Maybe she should have been asking them questions, drawing them out, encouraging them to release their emotions. Maybe she was too busy holding on to her own.
Sara Morgan was waiting on the front step when Anne pulled into the driveway. Wendy’s mother was a tall and athletic adult version of her daughter, with cornflower blue eyes and a thick mane of wavy blonde hair. She was in a blue T-shirt and faded denim overalls with the legs rolled up to reveal white socks with lace cuffs. There were tears in her eyes and uncertainty in her expression.
“Oh my God,” she said as Anne and Wendy got out of the car. “My neighbor told me there was a murder in the park. He’s eighty-five and he’s in a wheelchair, and he listens to a police scanner,” she rambled. “Was Wendy there? Did she see what happened? Wendy!”
Wendy trotted into her mother’s arms as Sara Morgan dropped down on one knee.
“Are you all right, baby?” She scanned her daughter for any sign of damage.
“We were running, and then we fell down a hill, and then—and then—” Wendy gulped for air. “Tommy fell right on her! He fell right on a dead lady! It was so gross!”
“Oh my God!”
“And Dennis kept trying to touch her. He’s so sick!”
Sara Morgan looked up at Anne. “Who was it? How did she—Was she shot or—or what?”
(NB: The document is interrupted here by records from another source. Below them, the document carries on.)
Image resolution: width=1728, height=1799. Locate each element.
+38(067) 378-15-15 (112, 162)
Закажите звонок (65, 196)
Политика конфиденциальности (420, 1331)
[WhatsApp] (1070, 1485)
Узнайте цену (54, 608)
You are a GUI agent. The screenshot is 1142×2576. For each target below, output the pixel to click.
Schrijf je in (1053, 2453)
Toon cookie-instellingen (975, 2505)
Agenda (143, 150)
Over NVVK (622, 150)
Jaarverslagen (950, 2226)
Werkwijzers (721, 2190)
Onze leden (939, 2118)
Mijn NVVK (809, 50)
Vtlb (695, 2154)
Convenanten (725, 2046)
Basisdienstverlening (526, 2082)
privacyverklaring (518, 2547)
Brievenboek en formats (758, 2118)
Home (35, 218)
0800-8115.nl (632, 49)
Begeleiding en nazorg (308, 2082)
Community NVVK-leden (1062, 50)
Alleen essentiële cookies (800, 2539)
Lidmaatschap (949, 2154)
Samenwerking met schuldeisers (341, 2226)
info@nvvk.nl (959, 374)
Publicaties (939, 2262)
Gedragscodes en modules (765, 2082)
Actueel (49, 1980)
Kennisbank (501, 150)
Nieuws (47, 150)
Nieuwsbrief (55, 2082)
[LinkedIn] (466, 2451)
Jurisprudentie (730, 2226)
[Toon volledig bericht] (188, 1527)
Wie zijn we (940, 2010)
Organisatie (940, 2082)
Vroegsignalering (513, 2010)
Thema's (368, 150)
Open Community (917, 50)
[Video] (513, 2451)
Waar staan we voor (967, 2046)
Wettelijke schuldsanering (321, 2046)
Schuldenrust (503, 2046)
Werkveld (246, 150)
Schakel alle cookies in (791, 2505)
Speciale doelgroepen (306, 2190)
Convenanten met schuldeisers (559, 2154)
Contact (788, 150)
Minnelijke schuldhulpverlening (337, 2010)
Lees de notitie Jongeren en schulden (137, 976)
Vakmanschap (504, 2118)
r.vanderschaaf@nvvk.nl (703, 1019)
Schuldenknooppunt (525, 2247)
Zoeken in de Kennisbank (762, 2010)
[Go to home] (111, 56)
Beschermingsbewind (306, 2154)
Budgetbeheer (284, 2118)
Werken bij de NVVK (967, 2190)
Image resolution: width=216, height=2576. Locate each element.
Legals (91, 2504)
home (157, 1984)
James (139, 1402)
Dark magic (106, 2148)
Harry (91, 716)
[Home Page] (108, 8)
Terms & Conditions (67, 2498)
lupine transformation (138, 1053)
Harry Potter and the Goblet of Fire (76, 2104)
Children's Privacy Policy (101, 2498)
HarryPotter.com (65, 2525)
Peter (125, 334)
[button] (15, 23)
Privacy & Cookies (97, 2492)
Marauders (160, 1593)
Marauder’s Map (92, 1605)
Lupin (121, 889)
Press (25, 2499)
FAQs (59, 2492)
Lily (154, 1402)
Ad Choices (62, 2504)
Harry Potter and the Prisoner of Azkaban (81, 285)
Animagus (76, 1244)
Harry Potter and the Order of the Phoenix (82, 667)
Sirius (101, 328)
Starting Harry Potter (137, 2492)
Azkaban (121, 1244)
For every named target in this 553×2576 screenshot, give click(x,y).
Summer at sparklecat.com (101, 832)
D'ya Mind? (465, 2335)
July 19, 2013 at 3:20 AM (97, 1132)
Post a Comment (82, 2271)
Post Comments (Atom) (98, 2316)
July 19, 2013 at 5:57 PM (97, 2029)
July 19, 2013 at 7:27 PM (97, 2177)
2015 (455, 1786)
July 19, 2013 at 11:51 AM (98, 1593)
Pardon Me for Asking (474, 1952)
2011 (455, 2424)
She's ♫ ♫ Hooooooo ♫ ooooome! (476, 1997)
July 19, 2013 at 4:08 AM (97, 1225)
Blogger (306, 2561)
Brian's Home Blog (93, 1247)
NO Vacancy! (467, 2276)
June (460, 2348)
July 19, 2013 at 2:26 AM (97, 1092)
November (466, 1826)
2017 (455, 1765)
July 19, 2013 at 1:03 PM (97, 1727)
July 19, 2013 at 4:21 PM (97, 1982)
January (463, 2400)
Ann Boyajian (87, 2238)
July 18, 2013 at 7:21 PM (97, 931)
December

“I don’t know,” Anne said. “I’m sure they won’t release any details for a while.”
“And there was this dog,” Wendy went on. “Like a wild dog. And he growled at us, and Dennis said maybe the dog killed the lady—”
“A dog?” her mother said. “What kind of a dog? Was it foaming at the mouth? Did you touch it?”
“No! It ran away.”
“It could have had rabies! Are you sure you didn’t touch it?”